(Dataset records begins)

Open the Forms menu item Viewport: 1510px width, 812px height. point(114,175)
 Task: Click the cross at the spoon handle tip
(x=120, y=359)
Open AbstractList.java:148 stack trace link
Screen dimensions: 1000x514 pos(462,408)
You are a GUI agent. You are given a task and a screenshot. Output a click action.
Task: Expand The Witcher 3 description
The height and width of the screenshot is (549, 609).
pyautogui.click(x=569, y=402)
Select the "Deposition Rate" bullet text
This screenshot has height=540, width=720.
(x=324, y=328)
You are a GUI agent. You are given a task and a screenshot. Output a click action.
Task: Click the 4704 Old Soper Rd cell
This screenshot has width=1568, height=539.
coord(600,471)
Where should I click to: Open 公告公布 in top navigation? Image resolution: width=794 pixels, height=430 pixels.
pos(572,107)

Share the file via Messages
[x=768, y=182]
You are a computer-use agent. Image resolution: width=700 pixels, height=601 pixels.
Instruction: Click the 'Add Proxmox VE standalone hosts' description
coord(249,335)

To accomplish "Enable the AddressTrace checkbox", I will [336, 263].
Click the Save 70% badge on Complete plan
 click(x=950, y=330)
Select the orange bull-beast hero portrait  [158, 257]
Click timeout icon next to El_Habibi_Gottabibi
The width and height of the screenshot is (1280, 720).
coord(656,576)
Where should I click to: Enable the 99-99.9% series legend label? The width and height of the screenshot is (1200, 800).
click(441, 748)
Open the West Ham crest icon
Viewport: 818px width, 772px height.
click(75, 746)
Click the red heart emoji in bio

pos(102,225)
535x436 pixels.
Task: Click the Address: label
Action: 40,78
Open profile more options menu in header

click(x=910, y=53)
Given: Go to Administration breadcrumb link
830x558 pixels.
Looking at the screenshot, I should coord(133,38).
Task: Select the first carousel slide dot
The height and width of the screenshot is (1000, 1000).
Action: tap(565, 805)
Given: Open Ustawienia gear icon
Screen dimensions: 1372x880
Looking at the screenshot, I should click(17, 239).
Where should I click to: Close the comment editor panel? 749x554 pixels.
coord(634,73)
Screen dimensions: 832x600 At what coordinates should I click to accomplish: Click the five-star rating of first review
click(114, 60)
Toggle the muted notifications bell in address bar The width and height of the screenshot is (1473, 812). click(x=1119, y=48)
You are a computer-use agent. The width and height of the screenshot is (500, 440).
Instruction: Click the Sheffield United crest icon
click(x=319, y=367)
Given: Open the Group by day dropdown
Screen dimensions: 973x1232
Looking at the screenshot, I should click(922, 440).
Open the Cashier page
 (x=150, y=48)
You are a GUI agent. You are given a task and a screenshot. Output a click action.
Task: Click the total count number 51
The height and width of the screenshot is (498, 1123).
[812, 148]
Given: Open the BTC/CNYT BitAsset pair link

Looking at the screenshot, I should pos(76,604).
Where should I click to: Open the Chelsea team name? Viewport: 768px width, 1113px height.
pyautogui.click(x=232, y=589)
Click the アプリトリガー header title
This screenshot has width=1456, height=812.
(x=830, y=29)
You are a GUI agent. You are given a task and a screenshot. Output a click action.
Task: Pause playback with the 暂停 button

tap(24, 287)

(Dataset records ends)

Task directions - Would you please write out the entries again exactly?

Result below -
Open the Forms menu item Viewport: 1510px width, 812px height. point(114,175)
 Task: Click the cross at the spoon handle tip
(x=120, y=359)
Open AbstractList.java:148 stack trace link
Screen dimensions: 1000x514 pos(462,408)
You are a GUI agent. You are given a task and a screenshot. Output a click action.
Task: Expand The Witcher 3 description
The height and width of the screenshot is (549, 609).
pyautogui.click(x=569, y=402)
Select the "Deposition Rate" bullet text
This screenshot has height=540, width=720.
(x=324, y=328)
You are a GUI agent. You are given a task and a screenshot. Output a click action.
Task: Click the 4704 Old Soper Rd cell
This screenshot has width=1568, height=539.
coord(600,471)
Where should I click to: Open 公告公布 in top navigation? Image resolution: width=794 pixels, height=430 pixels.
pos(572,107)

Share the file via Messages
[x=768, y=182]
You are a computer-use agent. Image resolution: width=700 pixels, height=601 pixels.
Instruction: Click the 'Add Proxmox VE standalone hosts' description
coord(249,335)

To accomplish "Enable the AddressTrace checkbox", I will [336, 263].
Click the Save 70% badge on Complete plan
 click(x=950, y=330)
Select the orange bull-beast hero portrait  [158, 257]
Click timeout icon next to El_Habibi_Gottabibi
The width and height of the screenshot is (1280, 720).
coord(656,576)
Where should I click to: Enable the 99-99.9% series legend label? The width and height of the screenshot is (1200, 800).
click(441, 748)
Open the West Ham crest icon
Viewport: 818px width, 772px height.
click(75, 746)
Click the red heart emoji in bio

pos(102,225)
535x436 pixels.
Task: Click the Address: label
Action: 40,78
Open profile more options menu in header

click(x=910, y=53)
Given: Go to Administration breadcrumb link
830x558 pixels.
Looking at the screenshot, I should coord(133,38).
Task: Select the first carousel slide dot
The height and width of the screenshot is (1000, 1000).
Action: tap(565, 805)
Given: Open Ustawienia gear icon
Screen dimensions: 1372x880
Looking at the screenshot, I should click(17, 239).
Where should I click to: Close the comment editor panel? 749x554 pixels.
coord(634,73)
Screen dimensions: 832x600 At what coordinates should I click to accomplish: Click the five-star rating of first review
click(114, 60)
Toggle the muted notifications bell in address bar The width and height of the screenshot is (1473, 812). click(x=1119, y=48)
You are a computer-use agent. The width and height of the screenshot is (500, 440).
Instruction: Click the Sheffield United crest icon
click(x=319, y=367)
Given: Open the Group by day dropdown
Screen dimensions: 973x1232
Looking at the screenshot, I should click(922, 440).
Open the Cashier page
 (x=150, y=48)
You are a GUI agent. You are given a task and a screenshot. Output a click action.
Task: Click the total count number 51
The height and width of the screenshot is (498, 1123).
[812, 148]
Given: Open the BTC/CNYT BitAsset pair link

Looking at the screenshot, I should pos(76,604).
Where should I click to: Open the Chelsea team name? Viewport: 768px width, 1113px height.
pyautogui.click(x=232, y=589)
Click the アプリトリガー header title
This screenshot has width=1456, height=812.
(x=830, y=29)
You are a GUI agent. You are given a task and a screenshot. Output a click action.
Task: Pause playback with the 暂停 button

tap(24, 287)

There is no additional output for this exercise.